Cosby’s release,of course, brought reactions about sexual violence, black lives matter, and unjust convictions (so far I have not seen anyone trying to tie this outcome into defunding the police).  His release for me, however, dredged up memories of Oliver North, a frequent commentator on conservative news outlets. North was a key figure in the Iran-Contra affair of the 1980s. This is not the time to rehash those scandals, but I urge all to read about it. It was a dangerous time for the country as members of the Reagan administration worked to subvert the Constitution by secretly selling arms to Iran, our supposed enemy, and using the proceeds to fund groups fighting in Nicaragua, violating a congressional mandate. In the Iran-Contra aftermath, many high officials were indicted, including North, who was convicted of several felonies. He appealed, and something I have not heard North mention on his many television appearances on Fox and elsewhere, his appeal was supported by the ACLU.

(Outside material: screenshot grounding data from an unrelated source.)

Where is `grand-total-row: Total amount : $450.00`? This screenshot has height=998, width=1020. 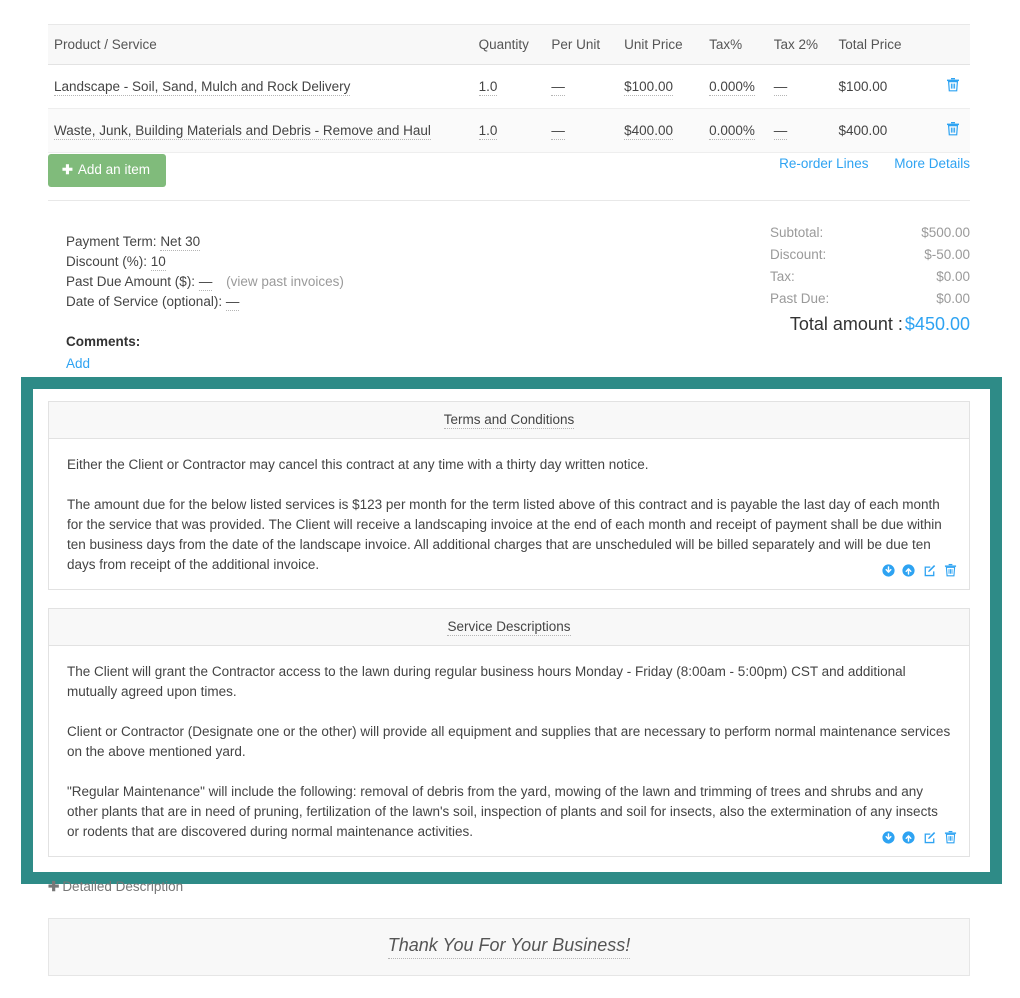 grand-total-row: Total amount : $450.00 is located at coordinates (870, 324).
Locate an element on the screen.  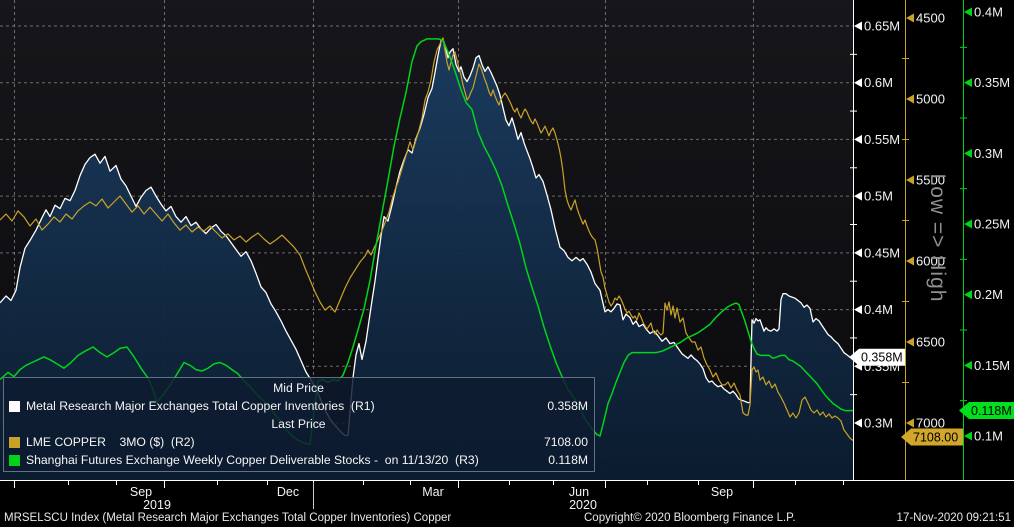
tick-label-r1: 0.5M is located at coordinates (878, 196).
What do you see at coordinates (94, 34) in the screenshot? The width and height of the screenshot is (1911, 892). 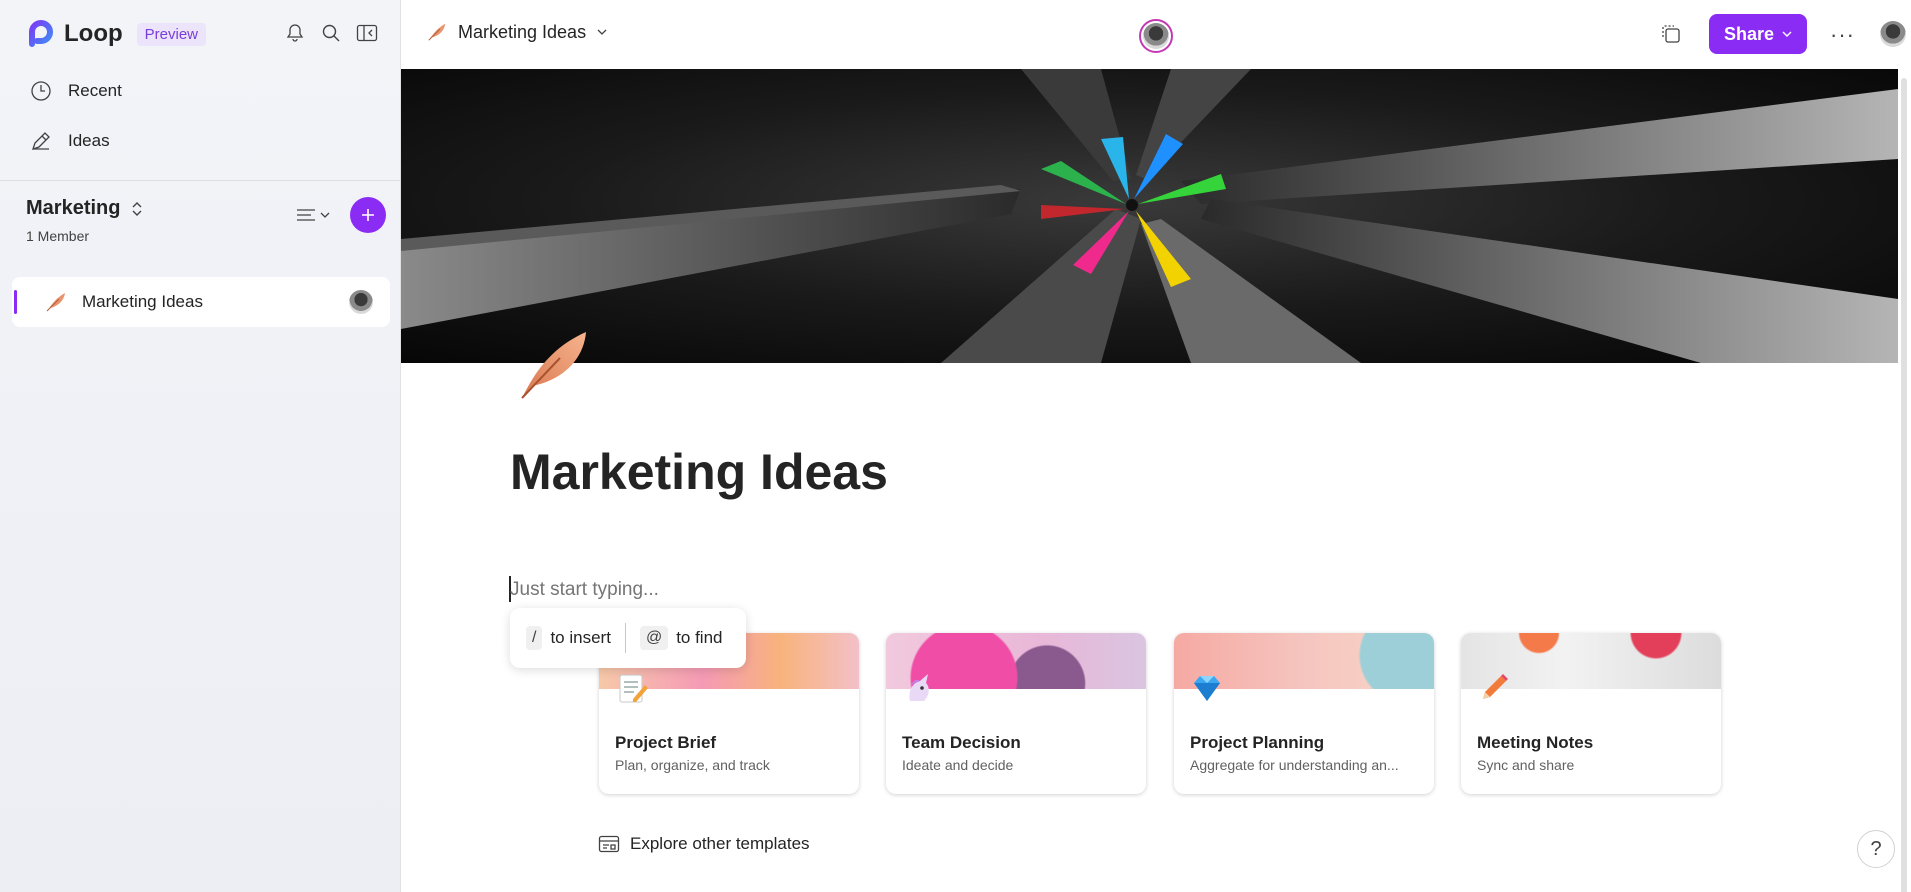 I see `app-name: Loop` at bounding box center [94, 34].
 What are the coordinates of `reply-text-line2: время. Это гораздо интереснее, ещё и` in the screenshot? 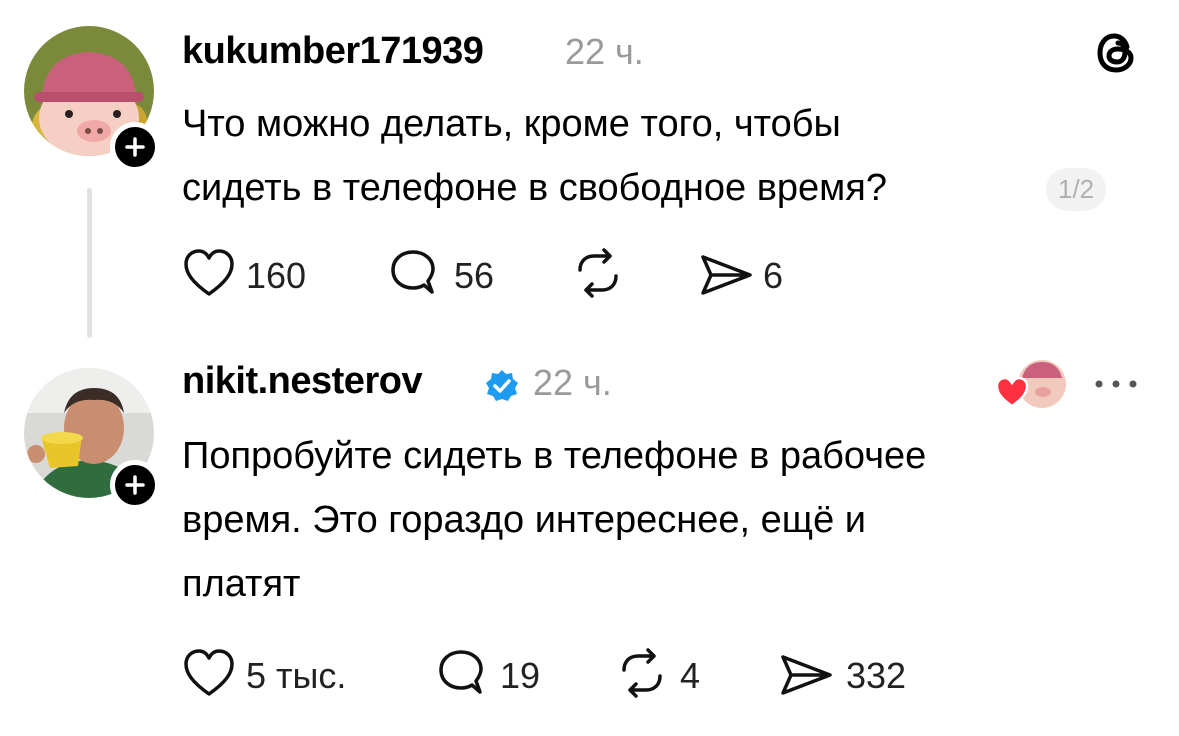 It's located at (524, 520).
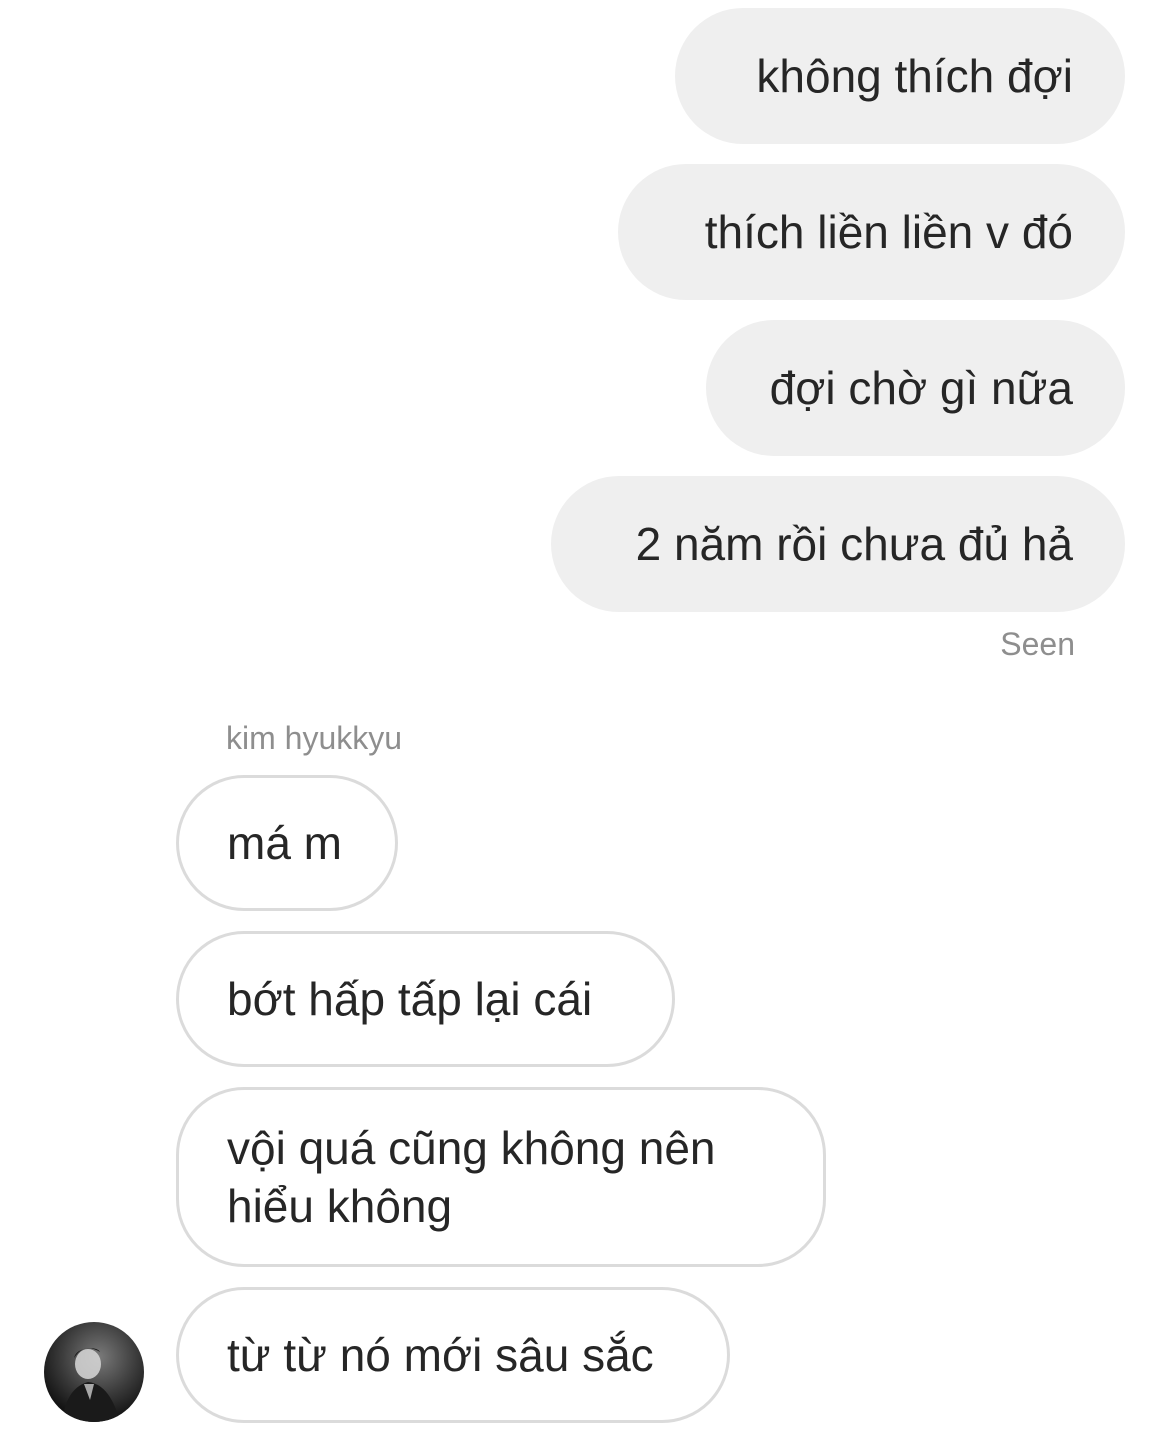  I want to click on message-text: thích liền liền v đó, so click(888, 232).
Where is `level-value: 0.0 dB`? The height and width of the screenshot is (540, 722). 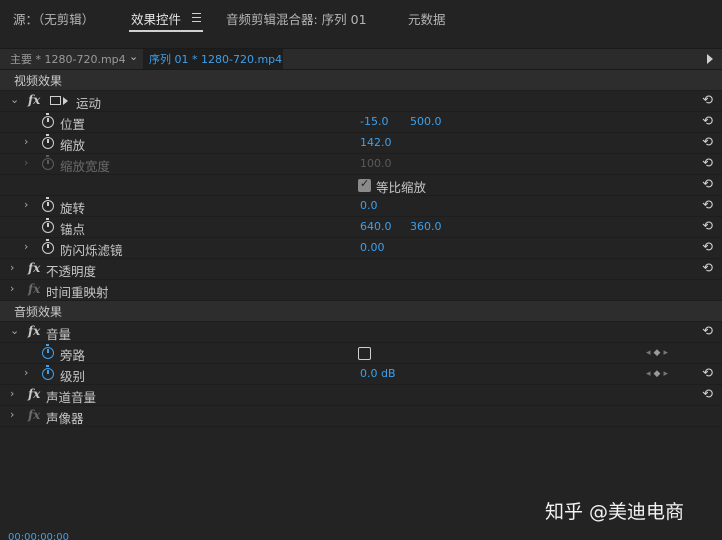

Before North’s trial, he was called to testify by a joint congressional committee in a televised hearing. In order to compel his testimony, the Committee gave him immunity. Congress, the legislative branch of government, does not have the authority to prevent prosecutions, which are done by the executive branch. Instead, as Supreme Court cases had made clear, a grant of congressional immunity, while not preventing a prosecution, does prevent a prosecutor from using the compelled testimony or anything derived from that testimony. However, a prosecution that did not rely on the immunized testimony was permissible. Hoping to bring a criminal prosecution against North and to satisfy the self-incrimination clause, the prosecutors in the North case insulated themselves from North’s compelled testimony. They did not watch North’s congressional testimony, did not read a transcript, and refrained from being exposed to the news outlets reporting it. They segregated the evidence they had gathered before the testimony to show that this evidence was not influenced by the congressional hearing.

None of the congressional testimony was used at trial and nothing at the trial revealed that the prosecutors were in any way influenced by it. Even so, the Fourth Circuit Court of Appeals, then known as one of the most conservative federal courts, reversed the conviction. The court concluded that witnesses at the trial may somehow have been affected by the televised public proceedings, even though there was not a scintilla of proof of such influence. This court standard, new at the time and (I don’t think) ever applied again, meant that there was no way for the prosecution to establish that North’s immunity would not be violated in a new trial. All charges against him were dismissed. The other Iran-Contra participants who had also been convicted but did not have their convictions reversed, were later pardoned by President George H.W. Bush.

Oliver North did not spend one day in prison.